If there is one thing that gets me all excited and ranting on like a 10 year old off his mash on sunny-D and Haribo with a book on dinosaurs and a spiderman costume (other than the action of Tgf-beta signaling in mammalian branchial arch development, now *that* is sexy stuff) then it's the enlightenment. I know, I'm a cool dude.

Those enlightenment men in wigs brought us modern science and medicine. They traveled the world, collecting and describing the natural world, and in doing so laid the foundations for Darwin and his chums; crazy geniuses kick started what has become the dark arts of physical science; anatomy, physiology and pathology were studied, bringing about modern medicine and surgery; and they realised that they, human beings, had the ability to manipulate, tinker and generally arse about with the natural world in order to understand it's hidden mechanincs. But the best thing was, many of them were polymaths. It was BRILLIANT! And that is just the science. It can be argued that none of that would have been possible if it wasn't for the philosophy that defines the enlightenment. I love it. Which is why I got all excited when I was told of the e-Enlightenment Project. The Universities of Oxford, Cambridge, Edinburgh, Duke, Wales, Johns Hopkins and Delaware, as well as Norstedts, Meiner, the Virginia Historical Society, the Voltaire Foundation, and now the Oxford University Press have all got together to publish a multitude of enlightenment era writing, right here on the world wide web. God bless 'em.

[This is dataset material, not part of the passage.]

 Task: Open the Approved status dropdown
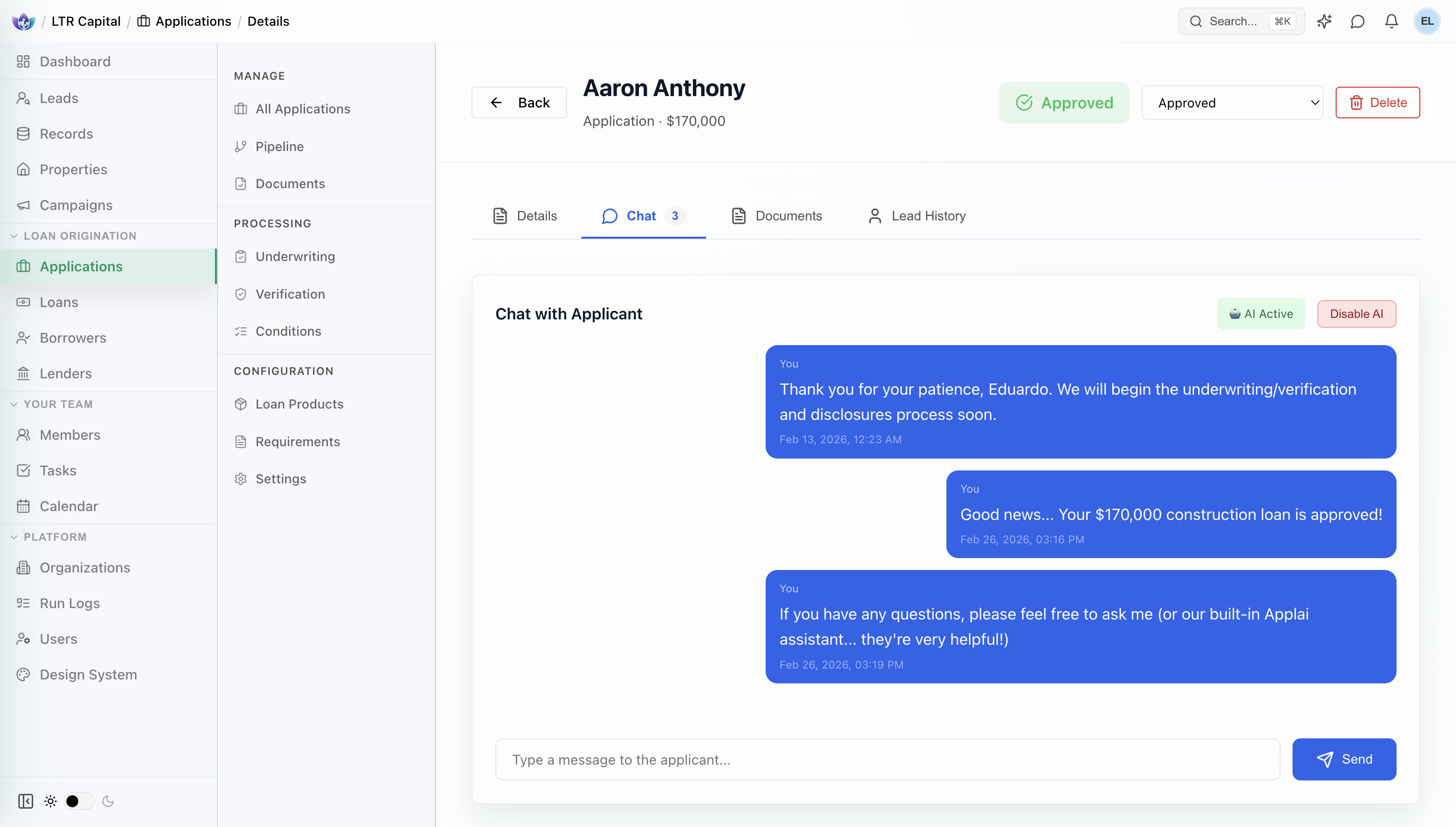[x=1232, y=102]
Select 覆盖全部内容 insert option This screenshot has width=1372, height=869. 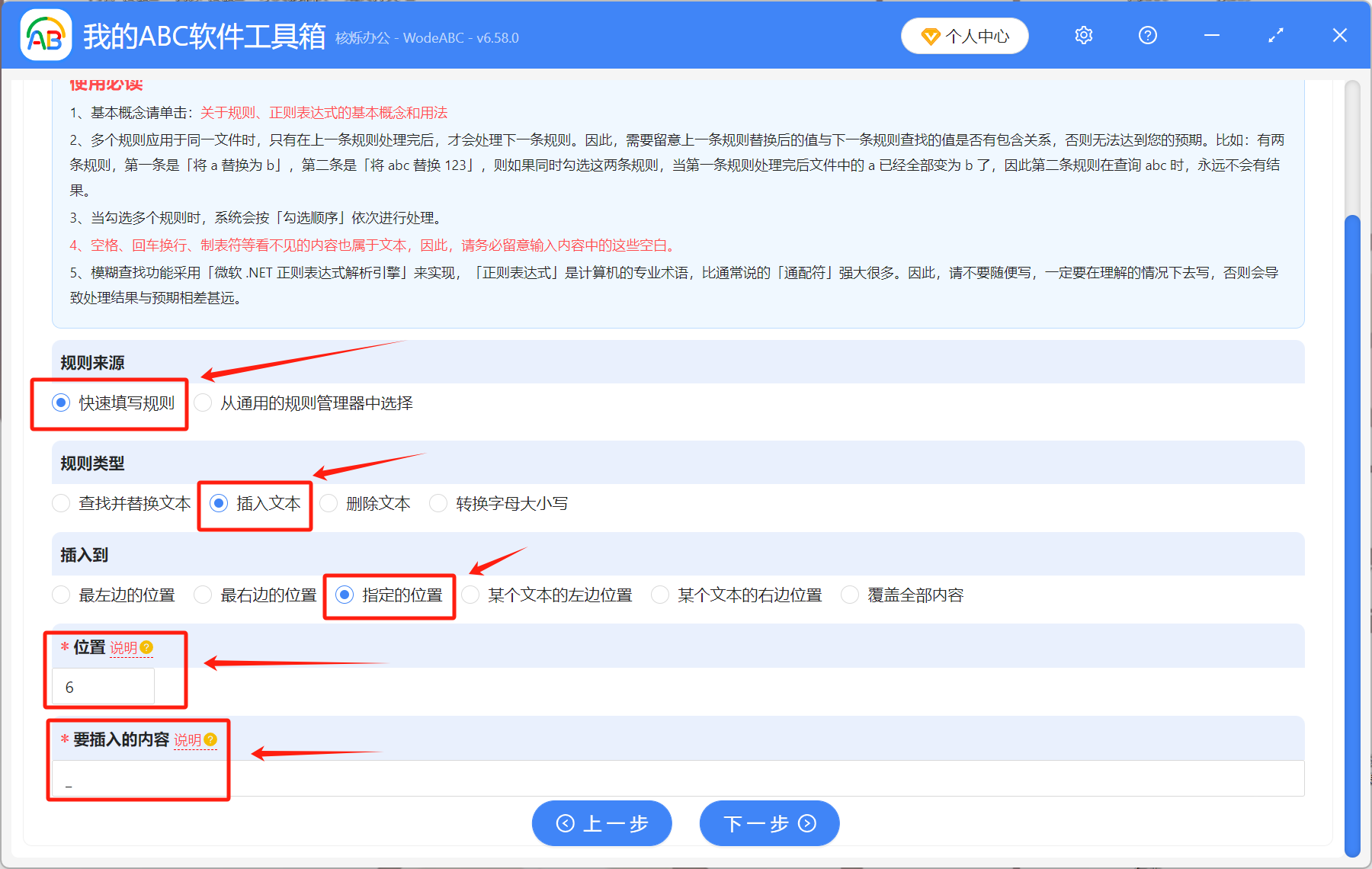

As you can probably tell from the ranting here, I'm not all that educated in the philosophy and history of the time, so feel free to mock and correct me. I can always learn, and new knowledge can only be a good thing: that's surely a post enlightenment sentiment.

Monday, November 27, 2006


Everyone loves the internet right? Of course you do. You may have moments when you hate it, but on balance, you think "that internet, 'salright really".

I do, I love the internet. I'm not obsessive about it, and I don't "live" here, as some are want, (in fact I don't "get" MySpace at all), but on balance I think it is ace. For those of us engaged in research the internet is an invaluable tool. I'm just a lowly PhD student, and so don't remember the dark days before Pubmed and the like, but quite how lit searches were done then, I have no idea.

Now, in these post-YouTube days, it was inevitable that JOVE, the Journal of Visualized Experiments, was created as:
an online journal publishing visualized (video-based) biological research studies.

Brilliant! So now (well, in a while, once there has been time for techniques to be submitted and uploaded), when you needs to learn a new techniques, and no one in your institute knows how to do it, you can watch a video of it, then have a go. Obviously this is no substitute for hands of tutoring in a experiment, but it is a great tool for those having a go on their own. Cool.